Peu de natifs habitent dans ces maisons, transformées généralement en petits hôtels, en salons de thé, ou en musées pour les touristes. De ce que j’ai compris, elles échappent difficilement à l’envie dévorante de Séoul d’être considérée comme une métropole résolument moderne, où le passé n’a pas sa place, et ce sont surtout les étrangers qui se battent pour les préserver ; on les laisse debout parce qu’elles font tourner le tourisme. La Corée est assoiffée de compétitivité dans tous les domaines, même architecturaux, et l’on comprend qu’il soit difficile d’être nostalgique dans un pays à l’histoire récente si dramatique – bien que je sois toujours agacée à l’idée que des personnes étrangères à une culture viennent donner des leçons de conservation. C’est donc en réfléchissant vaguement à l’idée de patrimoine mondial que j’errais le long des ruelles, avant de me laisser subjuguer par quelques silhouettes en hanbok qui passaient, elles aussi, se promener.

Silhouettes dont j’ai essayé de garder la trace de la façon la plus discrète possible : photographions la rue, tiens !
J’avais déjà eu l’occasion de voir des femmes en hanbok, car l’épouse de l’un de mes cousins étant coréenne, certaines personnes de sa famille portaient leurs vêtements traditionnels lors de son mariage. Mais c’est une chose de les voir lors d’un vin d’honneur, c’en est une autre de les voir déambuler dans les rues de la capitale de la Corée du Sud.

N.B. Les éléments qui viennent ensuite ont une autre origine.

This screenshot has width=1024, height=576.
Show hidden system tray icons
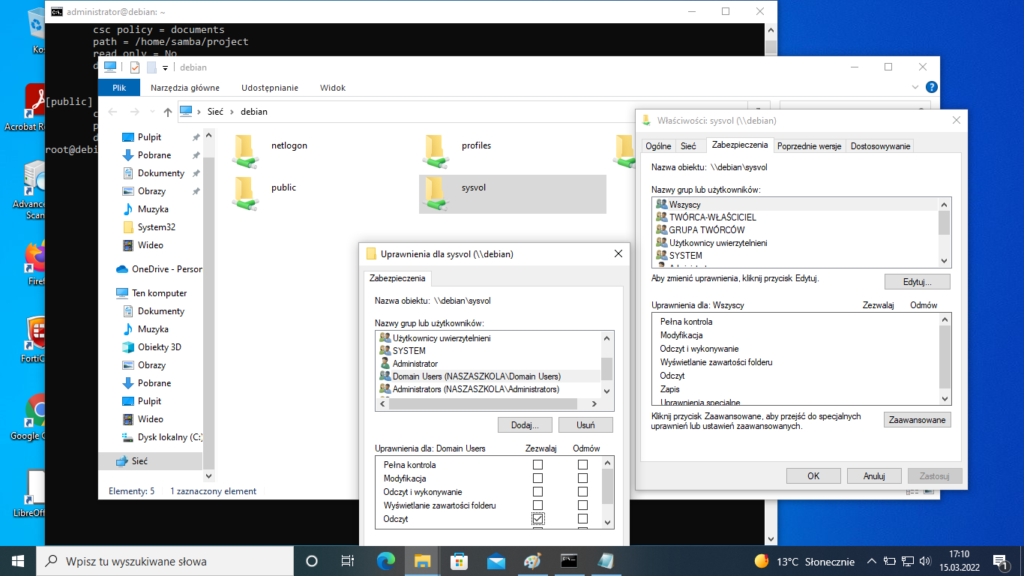[x=874, y=561]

Ce sont principalement les jeunes gens qui en portent lorsqu’ils sortent en couple ou entre amis dans les temples ou les anciens palais impériaux, et c’était un tel plaisir de les voir marcher… Le hanbok apporte tant de grâce à la silhouette (et pourtant ce n’était pas gagné avec des vêtements qui mêlent la taille empire et une jupe légèrement en cloche) ! La robe flotte à terre comme la corolle d’une fleur qui s’entrouvre, et danse au gré des pas comme des pétales au gré du vent. Cette soie si joliment brodée, cette petite veste qui met si bien l’étroitesse des épaules et de la taille en valeur ; non, vraiment, tout me séduit. Et je n’ai pas pu m’empêcher de rire à ce mot si cliché sur l’Asie entre tradition et modernité en voyant que la grande majorité de ceux qui portent le hanbok le portent… avec des Converse.


Évidemment, il me fallait prendre un thé dans le coin.

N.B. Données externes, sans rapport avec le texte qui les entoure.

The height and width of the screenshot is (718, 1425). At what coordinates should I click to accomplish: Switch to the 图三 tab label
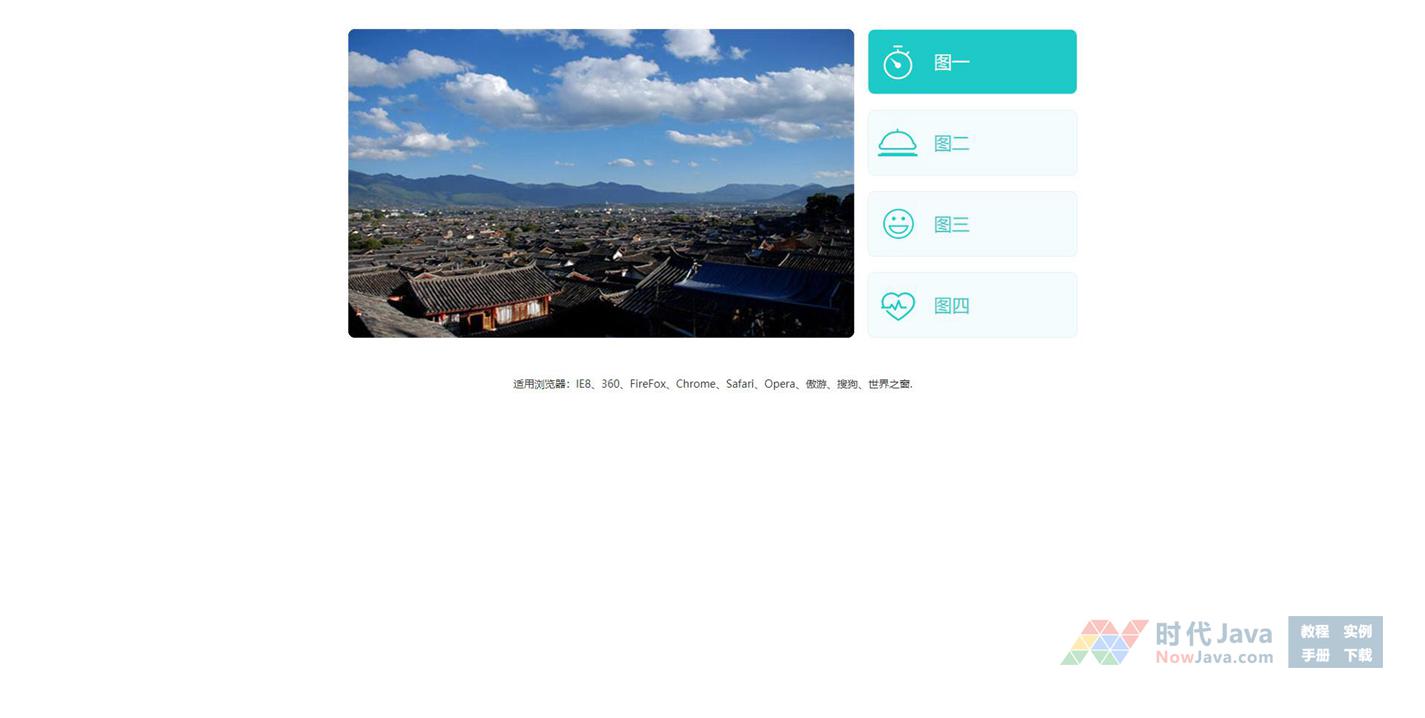[951, 224]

Je me suis décidée pour une infusion de feuilles de lotus, en hommage au Bouddha (et puis parce que nénuphar, zut !). Le service était minuscule, la théière à peine plus grande que la paume de ma main ! Il se constituait, comme vous pouvez le voir, de la théière où étaient placées les feuilles, d’une minuscule carafe où l’on posait le filtre, dudit filtre, de deux soucoupes pour poser filtre et couvercle, et enfin d’une minuscule tasse. L’eau, servie dans un Thermos, se versait dans la théière pour une infusion de 30 secondes seulement, avant d’être versée dans la carafe le temps qu’elle refroidisse, puis dans la tasse pour être bue. Cet ingénieux système permet de gérer la chaleur du breuvage tout en préparant parfaitement chaque infusion. La grande théière est vraiment une hérésie, parfois !
Le gâteau qui accompagnait tout ça était un gâteau de riz au potiron, un peu gluant et délicieux. Les deux se complétaient à merveille, l’infusion de lotus portant une saveur légèrement sucrée et grillée. La cadre était superbe, et une radio diffusait une mélodie traditionnelle avec quelques touches de jazz. Le rêve ! J’aurais pu y rester des heures, et j’en ai profité encore mieux grâce au fiasco de la matinée. Comme quoi !

La vue sur ma gauche.
Après une dernière petite promenade autour de la maison de thé, je me suis dirigée vers ce qui reste aujourd’hui mon coin favori de Séoul, le Cheong-gye-cheon, une rivière souterraine rendue à la lumière du jour après de grands travaux, et dont la vue rafraîchit bien mieux que le titanesque Han (je ne l’ai pas précisé, mais il faisait près de 30 degrés lors de mon passage en Corée). La rivière est bordée d’arbres et de fleurs, et des sortes de gros cailloux lui apportent un peu de dénivelé, créant des rapides agréables à la vue et des glouglous agréables à l’oreille. J’aime vraiment ce genre d’ambiance urbaine, le cours d’eau au milieu des gratte-ciel ; c’est tout à fait l’image que je me fais d’une grande ville de roman d’anticipation.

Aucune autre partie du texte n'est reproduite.